Thanks @micimize for raising this. The error message originates from streaming repository and it's not descriptive enough to let the user know what the actual issue is. The streaming repository will fix this with a better error message in the upcoming release.

karan6181 avatar Mar 09 '23 00:03 karan6181

@karan6181 that would improve things but I'm also wonder my approach for defaulting canonical nodes would be better than hardcoded 128? It's not really clear to me what the parameter does beyond that a high number is important for the improved algorithm for some reason

https://github.com/mosaicml/examples/blob/132ec02cc2c75e66a410f869b75697a6219fedae/examples/common/text_data.py#L61

micimize avatar Mar 09 '23 01:03 micimize

It's not really clear to me what the parameter does beyond that a high number is important for the improved algorithm for some reason

Canonical nodes is how many nodes you partition the sample space over.
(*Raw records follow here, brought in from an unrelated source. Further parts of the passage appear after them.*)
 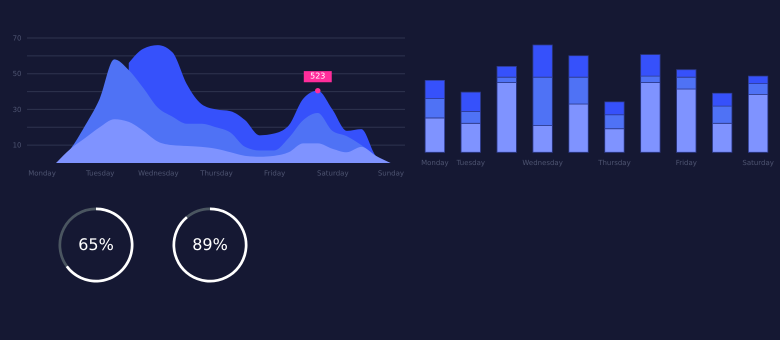 I want to click on data-label: 65%, so click(x=96, y=244).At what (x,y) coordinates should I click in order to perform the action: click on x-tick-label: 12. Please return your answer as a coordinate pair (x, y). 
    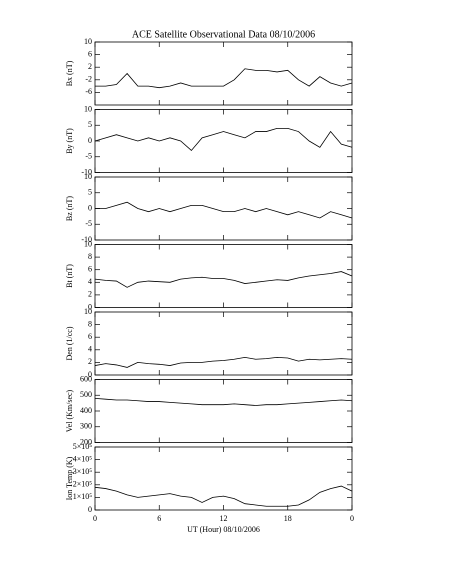
    Looking at the image, I should click on (224, 518).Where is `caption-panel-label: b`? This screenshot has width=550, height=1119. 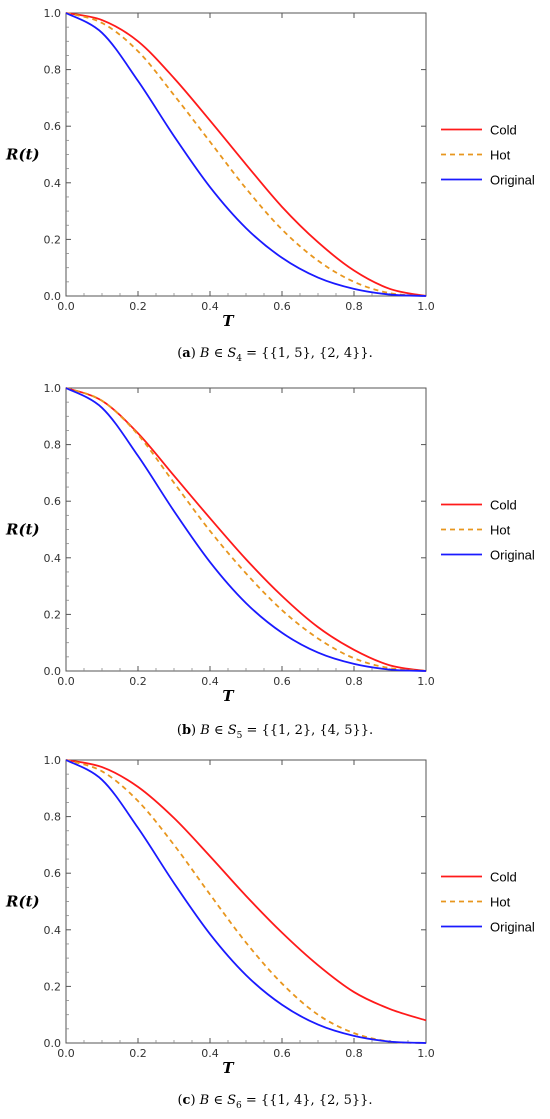
caption-panel-label: b is located at coordinates (186, 730).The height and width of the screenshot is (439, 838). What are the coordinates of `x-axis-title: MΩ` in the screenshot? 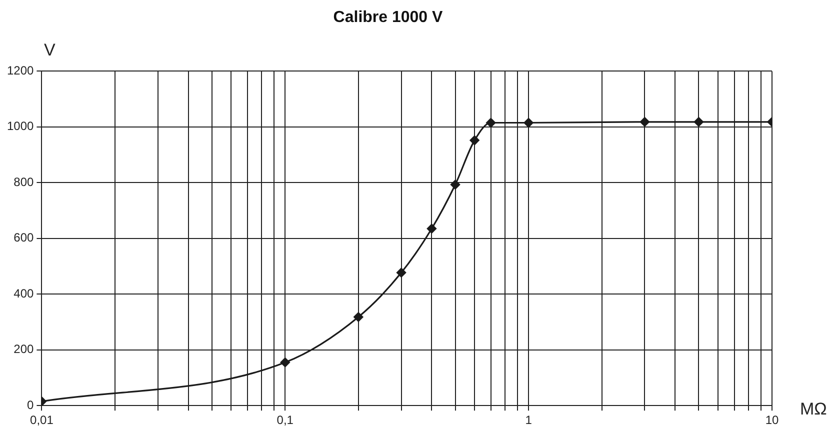 It's located at (814, 408).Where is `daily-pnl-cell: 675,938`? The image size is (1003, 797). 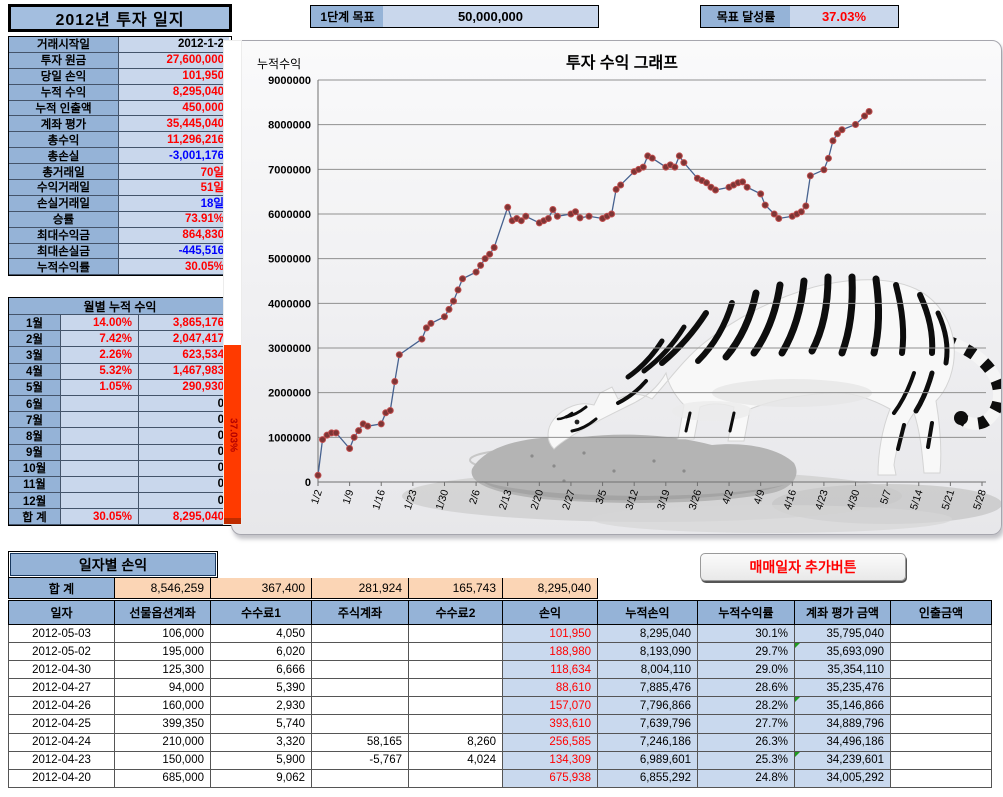
daily-pnl-cell: 675,938 is located at coordinates (550, 778).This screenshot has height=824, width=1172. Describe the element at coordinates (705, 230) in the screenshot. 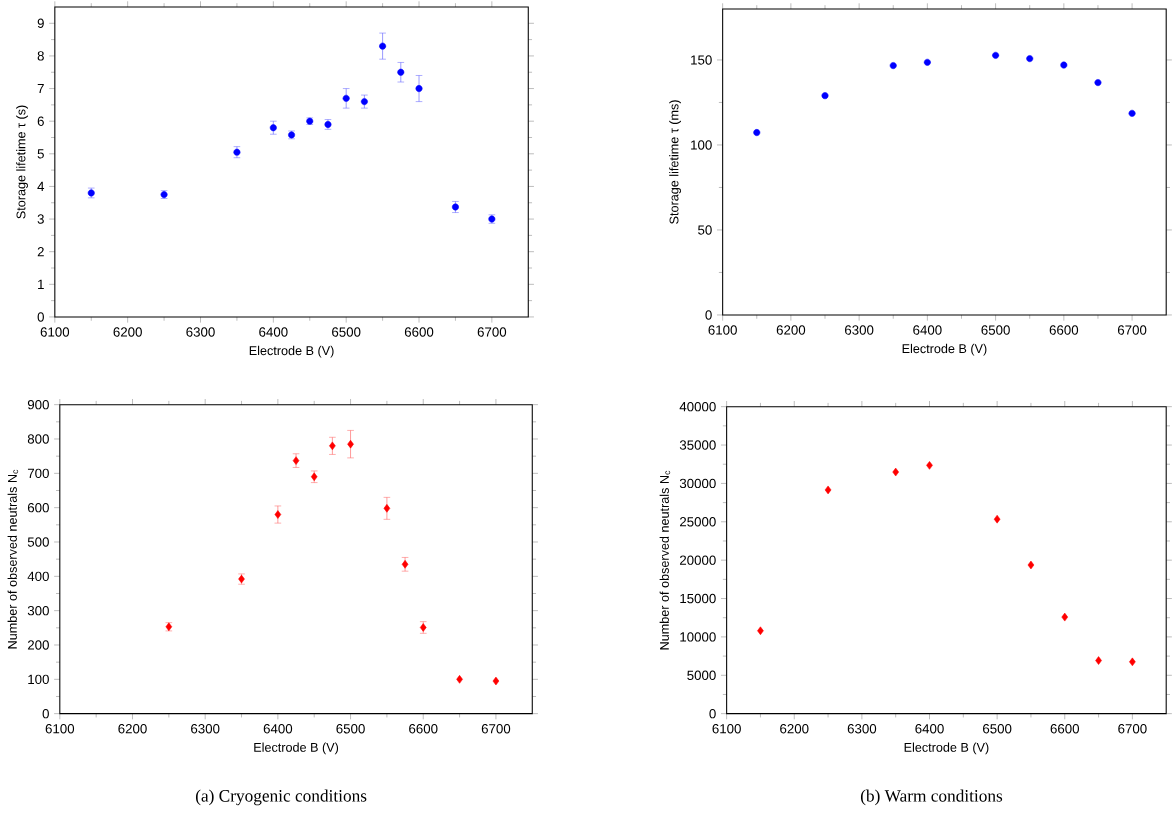

I see `y-tick-label: 50` at that location.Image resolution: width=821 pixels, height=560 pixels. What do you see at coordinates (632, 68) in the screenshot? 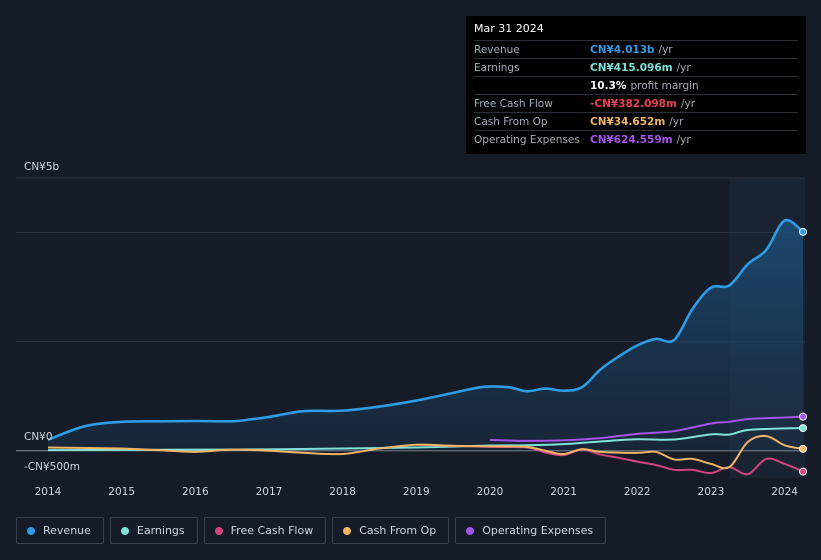
I see `tooltip-row-value: CN¥415.096m` at bounding box center [632, 68].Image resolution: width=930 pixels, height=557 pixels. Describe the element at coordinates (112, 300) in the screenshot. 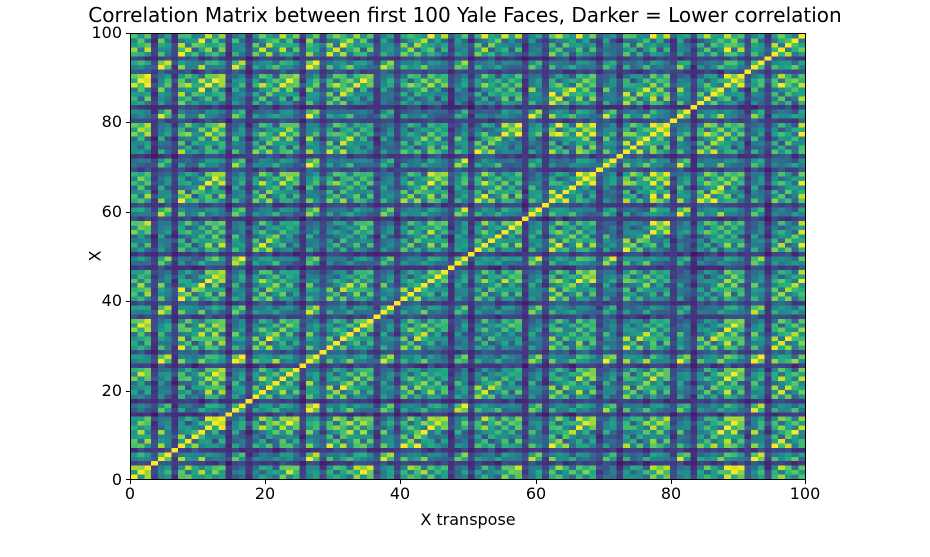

This stays the same even if your physical nodes changes. It is used to create an elastically deterministic sample order.

Your samples get laid out according to canonical nodes and then folded over onto physical nodes, so they have to be an even multiple of each other, or else you would get weird interleaving/striping of shards across nodes that would result in all shards being downloaded to all nodes, which is very bad and non-obvious.

To see the impact of various changes in parameters to get_partitions, you can visualize it using this script:

git clone https://github.com/mosaicml/streaming/
cd streaming/
pip3 install --user -e ".[dev]"
make web &
open http://localhost:1337/

knighton avatar Mar 09 '23 01:03 knighton